Technologie z największym potencjałem
Z jakich nowoczesnych rozwiązań korzystają firmy, które wzięły udział w naszym badaniu? Jakie technologie zamierzają wdrożyć te, które zadeklarowały ich implementację w najbliższych 3 latach? Pierwsze miejsce w obu wypadkach zajęła metodyka BIM (ang. Building Information Modeling), z wynikami odpowiednio: 57,35% (rys. 2) oraz 52,17% (rys. 3.)
Rys. 2. Technologie wskazywane przez respondentów deklarujących ich stosowanie w obecnej w działalności. Rys. oprac. red.

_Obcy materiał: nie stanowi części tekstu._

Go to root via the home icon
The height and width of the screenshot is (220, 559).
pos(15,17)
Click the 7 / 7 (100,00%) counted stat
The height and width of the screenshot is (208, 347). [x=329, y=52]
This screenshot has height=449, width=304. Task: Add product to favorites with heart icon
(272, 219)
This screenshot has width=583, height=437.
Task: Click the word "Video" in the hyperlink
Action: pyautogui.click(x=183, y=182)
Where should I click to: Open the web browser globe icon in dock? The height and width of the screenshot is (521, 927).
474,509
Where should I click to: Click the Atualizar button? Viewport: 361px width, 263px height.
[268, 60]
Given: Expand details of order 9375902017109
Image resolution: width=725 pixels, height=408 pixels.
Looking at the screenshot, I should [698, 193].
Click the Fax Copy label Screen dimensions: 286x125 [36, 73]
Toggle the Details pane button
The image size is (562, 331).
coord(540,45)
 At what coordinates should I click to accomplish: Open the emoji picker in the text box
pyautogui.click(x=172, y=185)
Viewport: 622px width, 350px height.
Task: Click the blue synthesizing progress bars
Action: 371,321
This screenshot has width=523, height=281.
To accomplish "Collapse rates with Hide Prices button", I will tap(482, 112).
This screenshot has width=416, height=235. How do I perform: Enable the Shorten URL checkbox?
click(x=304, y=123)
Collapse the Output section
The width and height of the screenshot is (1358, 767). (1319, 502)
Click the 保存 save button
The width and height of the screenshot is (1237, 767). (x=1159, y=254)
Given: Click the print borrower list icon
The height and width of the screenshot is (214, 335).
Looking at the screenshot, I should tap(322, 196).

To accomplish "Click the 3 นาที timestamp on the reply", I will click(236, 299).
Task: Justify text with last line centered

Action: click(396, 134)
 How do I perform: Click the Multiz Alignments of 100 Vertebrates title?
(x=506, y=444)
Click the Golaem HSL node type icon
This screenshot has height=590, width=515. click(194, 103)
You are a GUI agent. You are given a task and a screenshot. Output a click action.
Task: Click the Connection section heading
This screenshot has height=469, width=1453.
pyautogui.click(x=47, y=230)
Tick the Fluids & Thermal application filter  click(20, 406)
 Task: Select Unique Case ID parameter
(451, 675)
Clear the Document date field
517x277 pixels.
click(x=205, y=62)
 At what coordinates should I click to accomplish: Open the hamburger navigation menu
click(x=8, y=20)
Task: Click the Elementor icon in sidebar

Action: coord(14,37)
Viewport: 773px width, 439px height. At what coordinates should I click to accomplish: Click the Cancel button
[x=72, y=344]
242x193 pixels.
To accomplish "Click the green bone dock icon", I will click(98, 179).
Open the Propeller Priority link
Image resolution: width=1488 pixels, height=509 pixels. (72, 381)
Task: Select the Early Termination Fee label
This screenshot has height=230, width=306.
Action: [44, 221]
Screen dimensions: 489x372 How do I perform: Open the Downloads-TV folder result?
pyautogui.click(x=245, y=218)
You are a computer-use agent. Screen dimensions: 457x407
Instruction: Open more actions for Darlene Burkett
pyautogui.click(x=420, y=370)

– Moim zdaniem dzięki powszechnemu zastosowaniu metodyki BIM w całym procesie budowlanym, począwszy od przygotowania procesu inwestycji poprzez projektowanie, realizację, aż po użytkowanie, może dokonać się największy branżowy skok jakościowy w budownictwie – mówi Joanna Kurach, menedżer produktu w firmie ACO. – To dzięki tej metodzie, na bazie analizy cyfrowego modelu obiektu, można wcześniej wyeliminować błędy i lepiej zaprogramować realizację. – Zdaniem Joanny Kurach powszechne stosowanie BIM ułatwi komunikację, wesprze planowanie i zapewni większą efektywność budowania. Może też pozytywnie wpłynąć na redukcję śladu węglowego przemysłu budowlanego.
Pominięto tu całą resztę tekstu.